- Stocks slumped on Tuesday after inflation data came in hotter than expected.
- Investor Phillip Toews transferred 90% of his assets to cash before the crash.
- Toews told Insider how to create an “all-weather portfolio” that can withstand the latest recession.
Investors are once again worried after the August inflation report showed prices rose at a faster rate than economists expected.
The 8.3% inflation figure released on Tuesday led to a sharp and immediate stock market sell-off, with the S&P 500 plummeting 4.3%.
The benchmark is now close to slipping back into a bear market, having fallen 17.7% so far this year, while many analysts believe it is poised to drop back to the lows it hit in June.
The higher-than-expected inflation print dashes markets’ last hopes of a year-end rally, according to the chairman of Toews Asset Management. High inflation increases the likelihood that the Federal Reserve will raise interest rates aggressively to combat rising prices.
“A favorable inflation number and continued gains in Ukraine could have led to a very decent short-term rally,” Phillip Toews, whose firm manages $2.2 billion worth of assets, told Insider in a recent interview. “But if you step back and look for six or 12 months, we think this bear market will break through the June lows and then go lower.”
Toews put almost all of his assets in cash before Tuesday’s accident. He shared how investors can build a portfolio that is strong enough to withstand a bear market and why he prefers the US dollar to stocks and bonds right now.
‘All Weather Wallet’
Toews said investors tend to underestimate the likelihood of a stock market crash, meaning they overweight their portfolio toward riskier stocks that offer greater upside.
“Instead of always assuming things will be okay, it’s important to look back at past accidents,” Toews said. “I always approach the markets recognizing that some of the worst scenarios could happen.”

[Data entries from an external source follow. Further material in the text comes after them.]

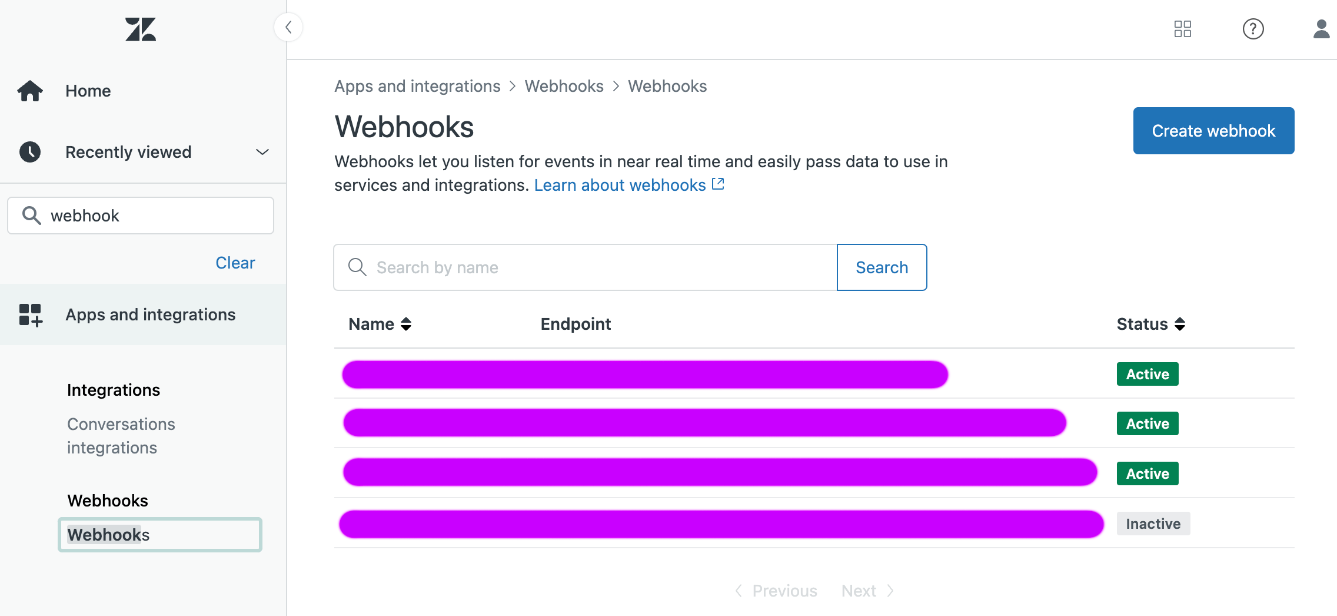This screenshot has height=616, width=1337.
Task: Click Apps and integrations breadcrumb
Action: (417, 86)
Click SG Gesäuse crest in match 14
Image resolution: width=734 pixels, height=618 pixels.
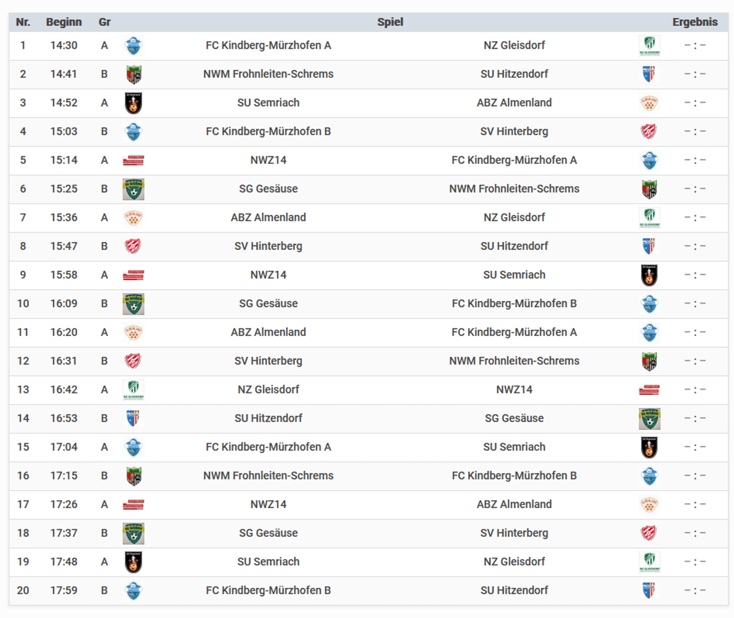649,418
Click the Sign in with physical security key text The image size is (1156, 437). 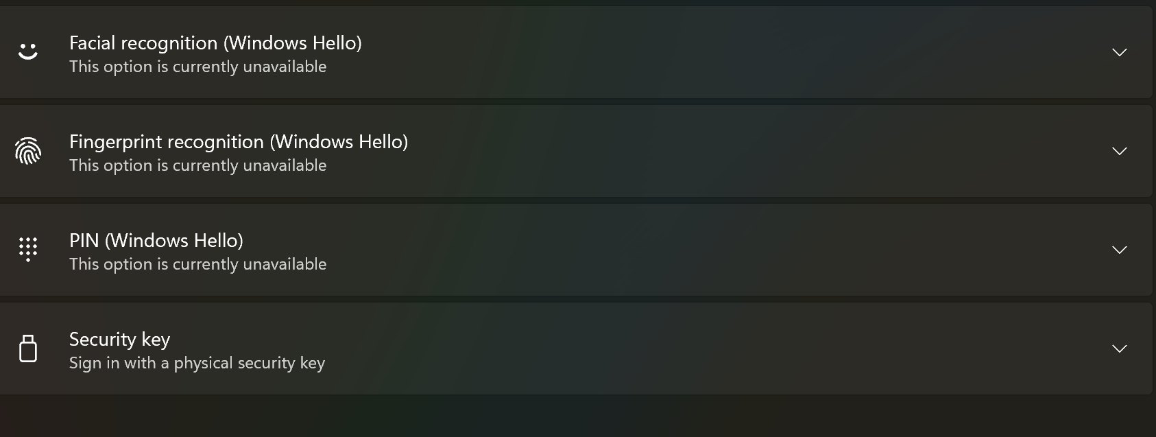tap(197, 362)
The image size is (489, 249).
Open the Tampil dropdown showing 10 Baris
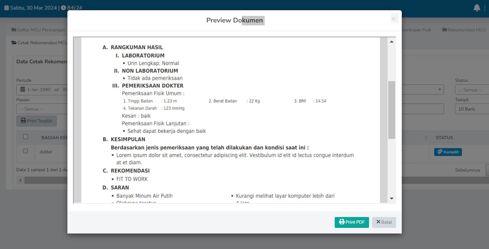[x=471, y=109]
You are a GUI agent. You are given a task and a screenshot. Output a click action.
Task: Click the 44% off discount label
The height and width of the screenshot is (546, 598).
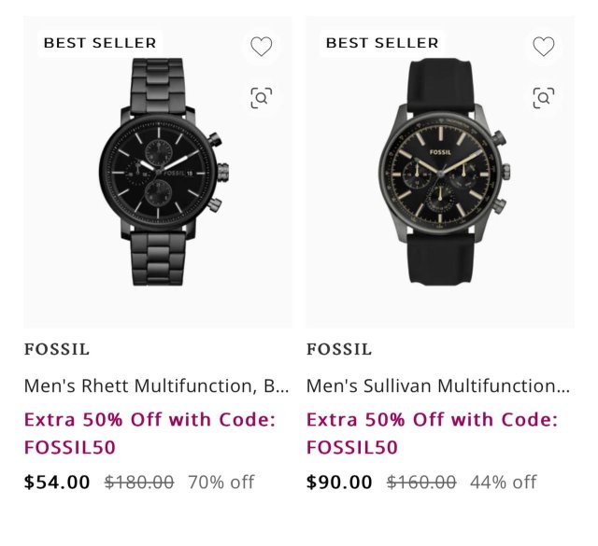tap(504, 483)
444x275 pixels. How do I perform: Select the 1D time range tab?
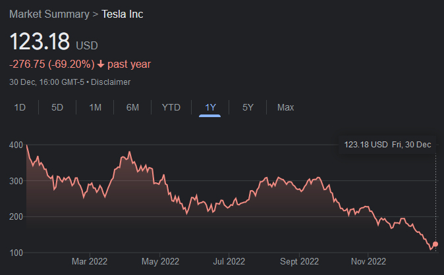(20, 107)
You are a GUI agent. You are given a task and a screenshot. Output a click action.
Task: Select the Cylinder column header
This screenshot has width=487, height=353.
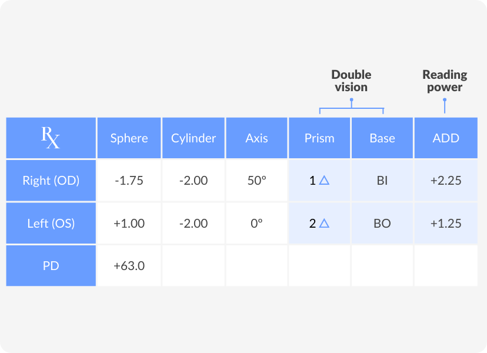pos(194,138)
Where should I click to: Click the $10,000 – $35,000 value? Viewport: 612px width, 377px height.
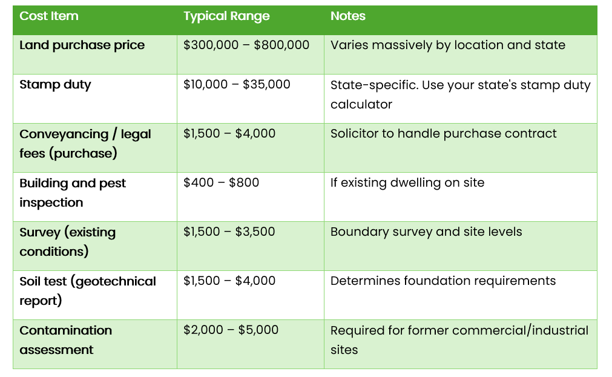tap(237, 85)
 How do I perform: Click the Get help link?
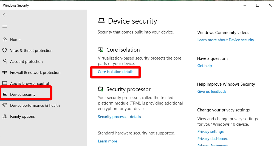(204, 66)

“Strong wallets have built-in contingency plans, that’s what makes them all-weather wallets,” he added.
As part of that all-weather approach, Toews advised carefully buying some low-volatility stocks. Defensive sectors like utilities, consumer staples, and health care tend to offer investors more stable returns during periods of high inflation and low economic growth.
Toews is taking an even more cautious approach to investing in fixed income. Global bonds plunged into their first bear market in more than three decades earlier this month as investors dumped existing bonds offering lower yields.
“Bonds are going to be killed,” Toews said. “It’s very important for investors to have places they can go to avoid losses right now.”
cash is king
For Toews, whose investment approach is driven by computer algorithms and long-term trends, the best route to avoid those losses has been to turn to cash.
By Friday, his company had shifted most of its assets into cash, after withdrawing nearly all of its money from the markets in May ahead of the June bear market.
“We were driven out of stocks by trend-following algorithms,” Toews told Insider. “We came back into the markets several months ago, enjoyed the rally, but then got out before things got worse again.”
Although a period of high inflation generally devalues a currency, Toews’ big bet on cash has turned a profit this year.
The Fed has raised interest rates more aggressively than other central banks, attracting foreign investment and boosting the dollar.
The US dollar index, which tracks the dollar’s performance against a basket of international currencies, is up 13.8% so far this year. It has far outperformed the S&P 500, which has fallen nearly 18% over the same period.
“Market commentators talk about buying the dip, but at times like these you don’t want to be trying to make market calls and time the market,” Toews said. “Being on the sidelines, you can patiently wait for the markets to turn.”